The carrot of accession into the EU during negotiating with aspiring members is another example of the carrot-only fallacy. Membership is the carrot – but if the candidate misbehaves all the EU can do is withdrawing the carrot. But then it has no say in the matter anymore and the candidate country has no reason to play nice any longer.

But the most spectacular example of how the carrot-only approach can backfire is the issue of EU structural funds. Not having it linked to the EU’s core values by more than a few promises before the money is payed out means that the recipient countries’ leaders can, in fact, use the EU as an ATM and use the cash to cement themselves into power.

At any rate, a good stick must also be designed with the first design flaw in mind: it must apply to individuals (not groups or countries), it must hurt the demagogue (not the moderates) – and if they are to design a punishment for the misspending of structural funds, it must target the thieves, not their countries’ taxpayers. (More about this is the suggestions.)

Redistributionism vs Core values

The EU started as a community of shared values – redistributionism only became part of the story later. Whether throwing money at poverty and expecting it to turn into affluence is a good idea is one thing. (It is not.) But once we decide that money should be given, administering it in a way that creates local warlords and strongmen is a political sin.

Yet, that is exactly what happens inside the EU.

Once the issue of structural and regional development comes up, there will be voices reminding us (correctly) that Brussels doesn’t know how the money is best spent. But neither do prime ministers. Nor do their hand-picked, loyalist tender winners. So if we are to ignore the catastrophically poor allocation of breathtaking amount of resources, we must still address the vast corruption because

that money doesn’t just enrich uninhibited strongmen – it creates them in the first place.

And that’s a political issue. Strongmen in these quarters don’t build their autocracies at gunpoint. These autocracies are based on economic tools. The single most important principle is that those who are not with us, must not eat. Everyone’s livelihood must depend on the strongman and his system – either positively or negatively. (See the foreign agent laws listing anyone who receives money from abroad. It is not a coincidence that autocrats are so touchy about citizens having a livelihood independent from them.) But those who align with the powerful get all the access to public money. Taxpayer money and the EU development resources.

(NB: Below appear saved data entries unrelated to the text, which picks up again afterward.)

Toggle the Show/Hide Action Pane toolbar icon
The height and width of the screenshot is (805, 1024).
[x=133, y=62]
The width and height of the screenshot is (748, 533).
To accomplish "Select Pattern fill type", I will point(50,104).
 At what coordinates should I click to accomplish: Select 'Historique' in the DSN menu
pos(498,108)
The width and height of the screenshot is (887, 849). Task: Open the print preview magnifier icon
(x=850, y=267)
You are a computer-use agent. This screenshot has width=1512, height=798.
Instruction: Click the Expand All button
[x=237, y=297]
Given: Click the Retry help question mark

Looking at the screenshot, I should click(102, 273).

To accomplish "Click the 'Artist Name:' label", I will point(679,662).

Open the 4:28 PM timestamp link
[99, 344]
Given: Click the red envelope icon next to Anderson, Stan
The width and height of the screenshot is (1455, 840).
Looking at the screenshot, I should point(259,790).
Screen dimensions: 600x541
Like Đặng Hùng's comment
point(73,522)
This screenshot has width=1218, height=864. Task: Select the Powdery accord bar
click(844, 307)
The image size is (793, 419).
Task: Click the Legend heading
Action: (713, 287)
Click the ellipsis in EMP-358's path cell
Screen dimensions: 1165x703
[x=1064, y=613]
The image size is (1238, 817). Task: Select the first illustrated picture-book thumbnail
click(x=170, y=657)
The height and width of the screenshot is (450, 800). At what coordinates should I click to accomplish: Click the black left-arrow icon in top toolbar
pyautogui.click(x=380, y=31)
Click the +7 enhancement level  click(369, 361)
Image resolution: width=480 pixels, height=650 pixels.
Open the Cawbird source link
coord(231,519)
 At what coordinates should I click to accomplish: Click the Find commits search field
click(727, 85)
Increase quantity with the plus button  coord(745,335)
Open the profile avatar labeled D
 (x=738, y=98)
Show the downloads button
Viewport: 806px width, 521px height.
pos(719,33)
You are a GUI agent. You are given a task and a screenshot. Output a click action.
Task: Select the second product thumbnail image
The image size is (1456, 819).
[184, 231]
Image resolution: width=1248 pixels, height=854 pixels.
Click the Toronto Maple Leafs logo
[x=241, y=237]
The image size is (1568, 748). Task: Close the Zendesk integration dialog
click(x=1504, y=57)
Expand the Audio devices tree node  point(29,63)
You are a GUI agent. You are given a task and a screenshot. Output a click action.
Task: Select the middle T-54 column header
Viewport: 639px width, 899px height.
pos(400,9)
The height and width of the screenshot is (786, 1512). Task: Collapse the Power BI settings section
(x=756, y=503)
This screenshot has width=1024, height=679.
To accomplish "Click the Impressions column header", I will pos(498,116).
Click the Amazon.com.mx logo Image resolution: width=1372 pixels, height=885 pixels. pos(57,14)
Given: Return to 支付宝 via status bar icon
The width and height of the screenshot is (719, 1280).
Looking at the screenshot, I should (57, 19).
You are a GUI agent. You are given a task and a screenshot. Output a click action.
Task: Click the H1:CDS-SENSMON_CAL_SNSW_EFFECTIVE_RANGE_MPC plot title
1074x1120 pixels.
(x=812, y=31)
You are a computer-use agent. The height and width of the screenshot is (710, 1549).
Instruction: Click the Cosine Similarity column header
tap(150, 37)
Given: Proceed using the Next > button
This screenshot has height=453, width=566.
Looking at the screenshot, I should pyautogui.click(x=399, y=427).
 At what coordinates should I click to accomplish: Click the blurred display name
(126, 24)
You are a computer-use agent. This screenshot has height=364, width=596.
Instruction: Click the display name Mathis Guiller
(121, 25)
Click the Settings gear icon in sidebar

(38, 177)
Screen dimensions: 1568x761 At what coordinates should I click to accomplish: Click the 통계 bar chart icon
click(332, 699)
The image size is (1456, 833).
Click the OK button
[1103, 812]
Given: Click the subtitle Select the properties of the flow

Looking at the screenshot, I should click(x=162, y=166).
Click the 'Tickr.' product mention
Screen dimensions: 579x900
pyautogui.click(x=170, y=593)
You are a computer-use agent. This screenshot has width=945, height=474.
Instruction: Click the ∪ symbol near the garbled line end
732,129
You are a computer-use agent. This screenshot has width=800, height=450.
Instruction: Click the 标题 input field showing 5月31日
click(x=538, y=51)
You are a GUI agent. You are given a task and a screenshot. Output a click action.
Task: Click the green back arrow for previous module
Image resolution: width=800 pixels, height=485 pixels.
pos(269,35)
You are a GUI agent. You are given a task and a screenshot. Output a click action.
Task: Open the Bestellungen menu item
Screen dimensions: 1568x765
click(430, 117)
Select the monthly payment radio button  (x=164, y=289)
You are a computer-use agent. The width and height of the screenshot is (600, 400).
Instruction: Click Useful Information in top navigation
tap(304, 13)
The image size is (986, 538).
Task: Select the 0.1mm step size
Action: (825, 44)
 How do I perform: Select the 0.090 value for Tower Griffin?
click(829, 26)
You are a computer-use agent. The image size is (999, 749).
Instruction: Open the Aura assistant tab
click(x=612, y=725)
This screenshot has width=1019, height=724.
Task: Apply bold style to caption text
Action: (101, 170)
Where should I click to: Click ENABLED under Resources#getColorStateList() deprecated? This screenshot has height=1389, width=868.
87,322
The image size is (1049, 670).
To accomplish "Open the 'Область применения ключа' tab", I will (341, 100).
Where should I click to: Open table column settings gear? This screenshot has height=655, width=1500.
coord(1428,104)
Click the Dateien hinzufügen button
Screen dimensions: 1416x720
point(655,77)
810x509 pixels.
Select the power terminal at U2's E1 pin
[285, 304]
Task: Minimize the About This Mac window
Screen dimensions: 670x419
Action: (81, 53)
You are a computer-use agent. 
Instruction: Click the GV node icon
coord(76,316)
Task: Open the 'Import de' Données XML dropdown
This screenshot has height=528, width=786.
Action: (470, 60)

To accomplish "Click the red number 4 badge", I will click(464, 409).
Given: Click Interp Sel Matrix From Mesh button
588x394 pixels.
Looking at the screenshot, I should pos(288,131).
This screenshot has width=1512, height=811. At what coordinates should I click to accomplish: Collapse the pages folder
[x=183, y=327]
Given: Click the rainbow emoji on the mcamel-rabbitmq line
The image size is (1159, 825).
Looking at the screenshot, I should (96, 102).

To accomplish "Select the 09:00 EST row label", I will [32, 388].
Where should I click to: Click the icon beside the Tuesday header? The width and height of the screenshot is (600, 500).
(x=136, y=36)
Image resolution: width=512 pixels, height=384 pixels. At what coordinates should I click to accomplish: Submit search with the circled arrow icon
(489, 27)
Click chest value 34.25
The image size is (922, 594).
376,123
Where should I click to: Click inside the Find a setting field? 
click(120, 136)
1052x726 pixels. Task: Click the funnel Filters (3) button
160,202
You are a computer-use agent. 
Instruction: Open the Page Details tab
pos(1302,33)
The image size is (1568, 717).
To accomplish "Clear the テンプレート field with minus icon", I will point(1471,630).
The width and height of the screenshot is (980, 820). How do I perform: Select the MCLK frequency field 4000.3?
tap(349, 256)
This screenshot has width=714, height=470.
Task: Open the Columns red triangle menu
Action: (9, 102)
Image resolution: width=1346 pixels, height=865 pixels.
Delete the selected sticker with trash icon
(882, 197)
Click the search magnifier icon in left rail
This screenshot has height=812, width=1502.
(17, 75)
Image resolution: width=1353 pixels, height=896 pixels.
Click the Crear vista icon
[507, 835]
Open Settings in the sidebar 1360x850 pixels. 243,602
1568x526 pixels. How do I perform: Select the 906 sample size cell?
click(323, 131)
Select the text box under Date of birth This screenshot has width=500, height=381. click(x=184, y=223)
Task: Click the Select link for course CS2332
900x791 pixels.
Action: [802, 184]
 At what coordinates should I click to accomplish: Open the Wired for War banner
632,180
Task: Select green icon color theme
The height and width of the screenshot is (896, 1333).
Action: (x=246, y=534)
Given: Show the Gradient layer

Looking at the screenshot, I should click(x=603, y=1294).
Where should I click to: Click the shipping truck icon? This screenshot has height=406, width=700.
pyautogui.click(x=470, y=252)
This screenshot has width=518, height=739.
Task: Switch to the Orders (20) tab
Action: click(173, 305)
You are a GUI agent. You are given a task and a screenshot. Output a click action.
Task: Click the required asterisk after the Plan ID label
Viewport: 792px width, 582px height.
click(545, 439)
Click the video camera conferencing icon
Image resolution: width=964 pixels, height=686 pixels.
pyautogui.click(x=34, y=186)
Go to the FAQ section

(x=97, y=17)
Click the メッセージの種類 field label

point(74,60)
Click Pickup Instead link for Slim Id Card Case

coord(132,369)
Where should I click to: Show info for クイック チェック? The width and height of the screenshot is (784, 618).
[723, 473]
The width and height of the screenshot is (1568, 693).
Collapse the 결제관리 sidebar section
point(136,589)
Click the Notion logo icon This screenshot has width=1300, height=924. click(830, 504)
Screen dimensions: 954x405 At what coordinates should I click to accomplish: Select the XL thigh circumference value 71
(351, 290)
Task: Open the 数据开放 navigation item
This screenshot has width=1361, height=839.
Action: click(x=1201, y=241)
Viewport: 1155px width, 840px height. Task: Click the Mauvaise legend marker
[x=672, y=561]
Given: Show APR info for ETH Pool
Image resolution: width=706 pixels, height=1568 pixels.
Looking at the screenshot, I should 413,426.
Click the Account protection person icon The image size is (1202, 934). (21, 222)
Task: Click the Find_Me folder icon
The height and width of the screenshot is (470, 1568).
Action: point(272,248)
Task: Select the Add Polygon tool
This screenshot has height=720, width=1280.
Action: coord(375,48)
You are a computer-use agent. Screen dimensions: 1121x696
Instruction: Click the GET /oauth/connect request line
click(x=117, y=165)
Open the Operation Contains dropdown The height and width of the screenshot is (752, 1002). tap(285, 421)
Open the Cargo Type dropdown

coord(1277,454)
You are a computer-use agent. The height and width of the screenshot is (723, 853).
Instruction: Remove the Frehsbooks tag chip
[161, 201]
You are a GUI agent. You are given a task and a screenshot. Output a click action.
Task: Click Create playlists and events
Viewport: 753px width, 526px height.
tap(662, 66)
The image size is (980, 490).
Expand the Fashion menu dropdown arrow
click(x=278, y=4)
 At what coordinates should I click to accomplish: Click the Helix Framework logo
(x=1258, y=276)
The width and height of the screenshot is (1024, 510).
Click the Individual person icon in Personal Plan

During the last budget negotiations Orbán somehow secured a deal that he, and only he, can be the sole distributor of EU money in Hungary. Even the money that was meant for NGOs and civil society must go through him, which makes no sense at all.

Since economic clientelism is the very logic of authoritarianism, this deal must be cancelled if any change is ever to be expected.

It is also incomprehensible that the carrot of EU funds can be transferred without even a symbolic oversight of its spending by European prosecution and anti-fraud investigators. Luckily, they are at least trying to strong-arm recipients to let the inspectors is.

Based on the above principles there are a few suggestions on what might work to re-link values with funds. Read more…

 

 

*… This seemingly tiny detail is at the core of both the current state of democratic values in the EU and the immigration debate as individuals aspiring to immigrate into another country have values that are not necessarily the same as their sending countries’. Indeed that might be the reason they are escaping those countries.